In 2017, the Center for American Progress (CAP) released a report praising China’s “truly impressive” shift away from coal. The report came after the liberal think tank’s energy experts met with Chinese government officials to “find out what is really happening” with the communist nation’s emissions trajectory. China’s leaders, those experts concluded, had made the “strategic choice” to crack down on coal-fired power and “grab the clean energy bull by the horns.”

Fast forward four years, and the opposite has occurred. In the months following CAP’s visit to China, the country began rapidly growing its coal power capacity as government officials prioritized economic growth over “intermittent and unstable” renewable energy sources. The think tank has since acknowledged this trend, debunking its own report—and the Chinese regime’s promises—in the process.

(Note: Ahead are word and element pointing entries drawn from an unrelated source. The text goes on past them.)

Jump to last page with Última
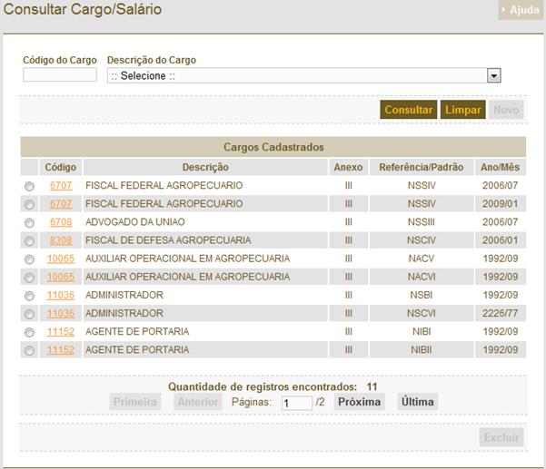Viewport: 546px width, 469px height. (x=417, y=402)
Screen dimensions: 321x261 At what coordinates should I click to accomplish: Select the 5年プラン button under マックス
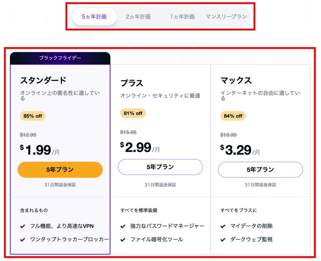click(260, 169)
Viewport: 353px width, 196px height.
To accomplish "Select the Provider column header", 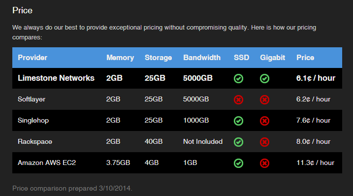I will click(32, 58).
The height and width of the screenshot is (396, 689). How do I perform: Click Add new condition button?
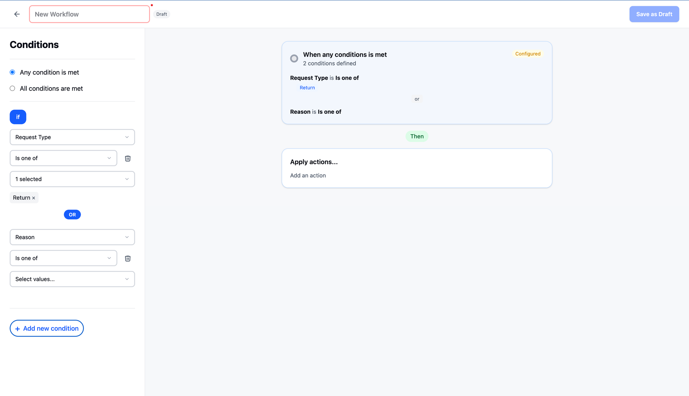(47, 329)
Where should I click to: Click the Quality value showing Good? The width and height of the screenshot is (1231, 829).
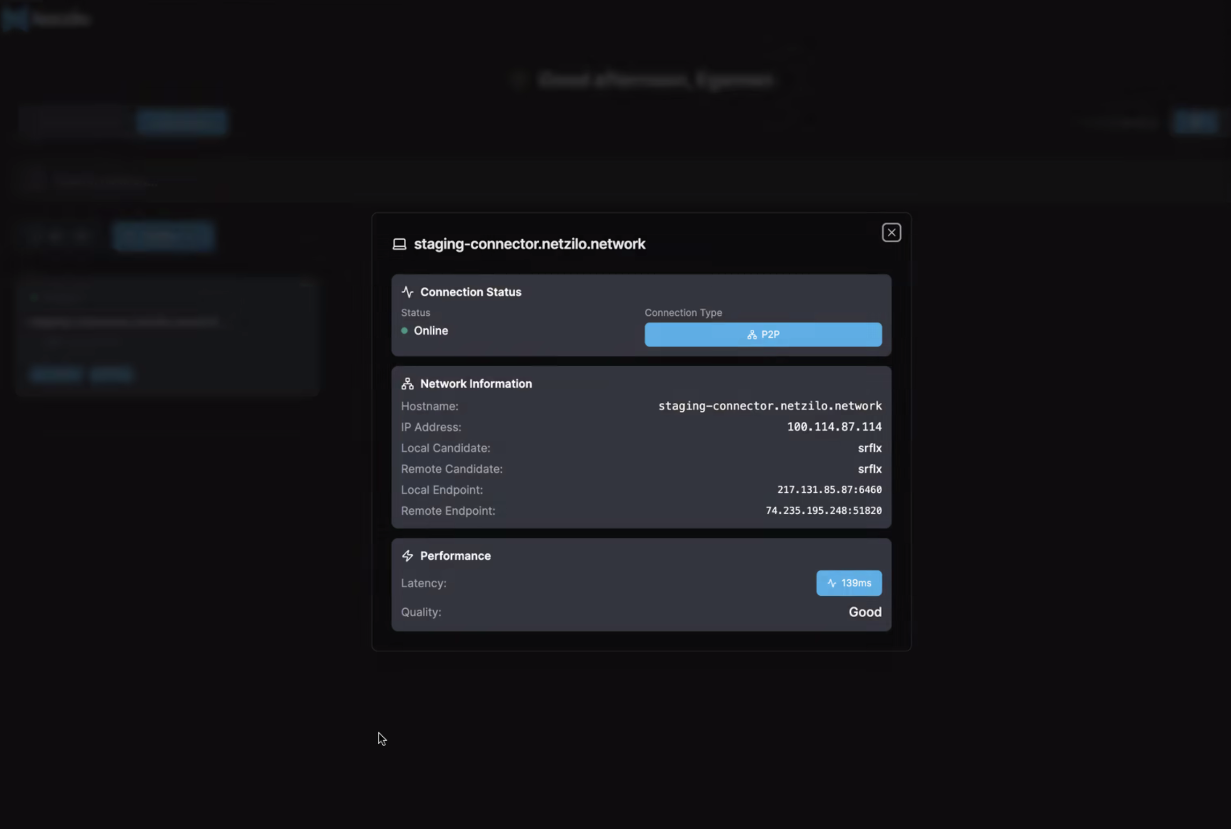(x=865, y=612)
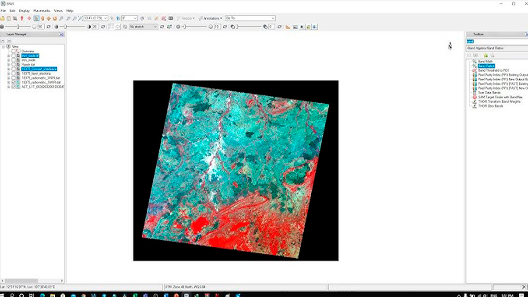528x297 pixels.
Task: Open the Display menu
Action: pos(24,11)
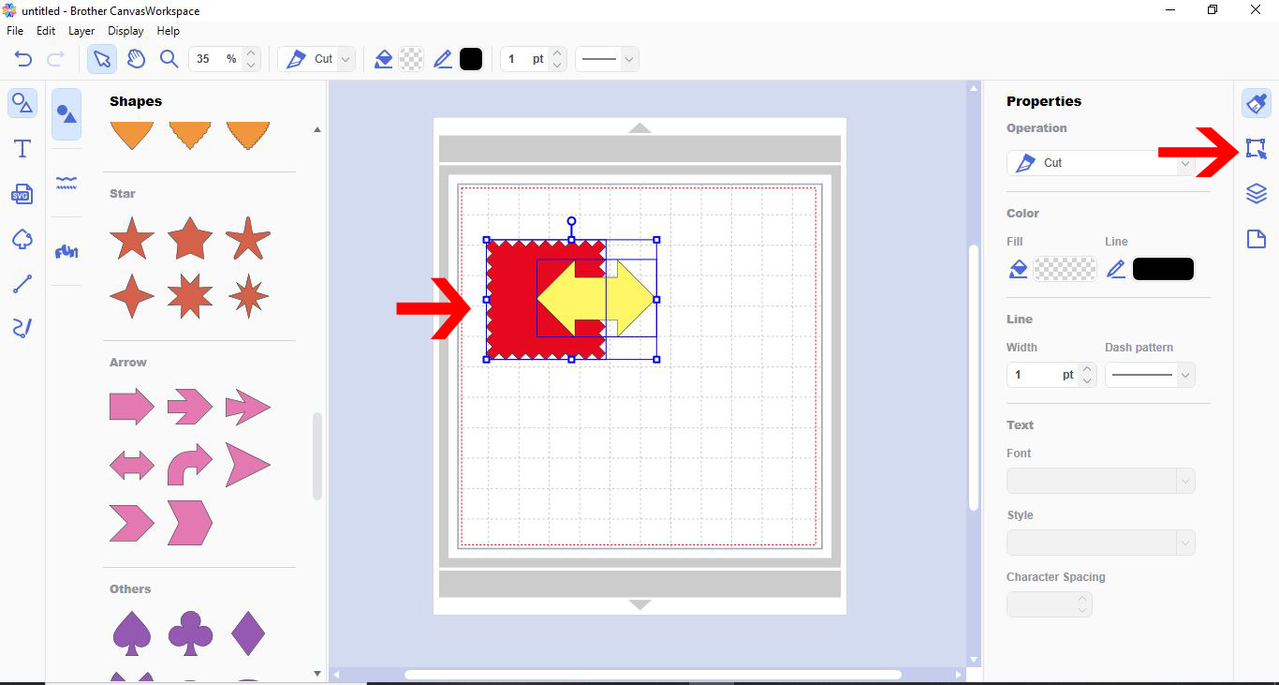The height and width of the screenshot is (685, 1279).
Task: Select the Zoom magnifier tool
Action: click(169, 58)
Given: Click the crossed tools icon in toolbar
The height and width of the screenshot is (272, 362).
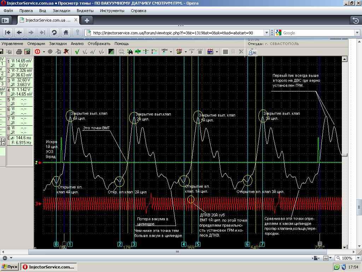Looking at the screenshot, I should click(x=66, y=52).
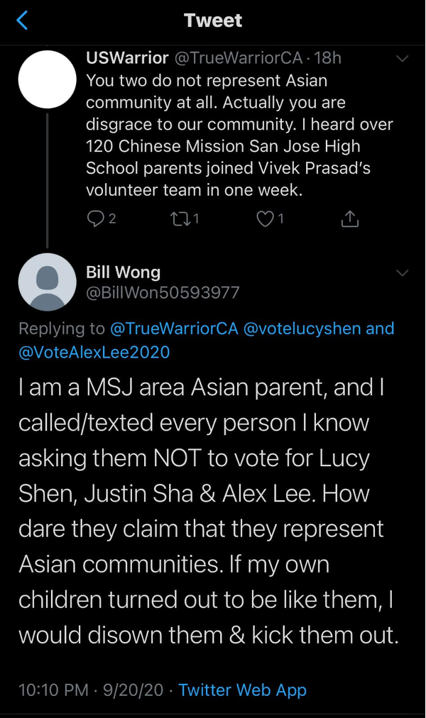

CAP often holds “staff research trips” to China to work with organizations in the country, including the China-U.S. Exchange Foundation (CUSEF), a registered foreign agent backed by the Chinese Communist Party’s foreign influence arm. While the think tank says it has taken no money from CUSEF, the Chinese group paid CAP founder John Podesta nearly $900,000 to lobby Congress from 2015 to 2017 through his now-defunct public affairs firm, the Podesta Group.

Shortly after CAP released its report, Beijing repeatedly loosened its restrictions on coal projects from 2017 to 2019, sparking a mad dash to build new power plants. China’s coal consumption went on to reach a record high in 2020, and the expansion isn’t slowing down anytime soon. The nation is now in the process of constructing an additional 246 gigawatts of coal power—nearly six times Germany’s entire coal fleet, according to a Global Energy Monitor briefing. …

… CAP has extensive ties to the Biden administration. At least 61 of the think tank’s alumni are now working for the administration, according to a Business Insider analysis.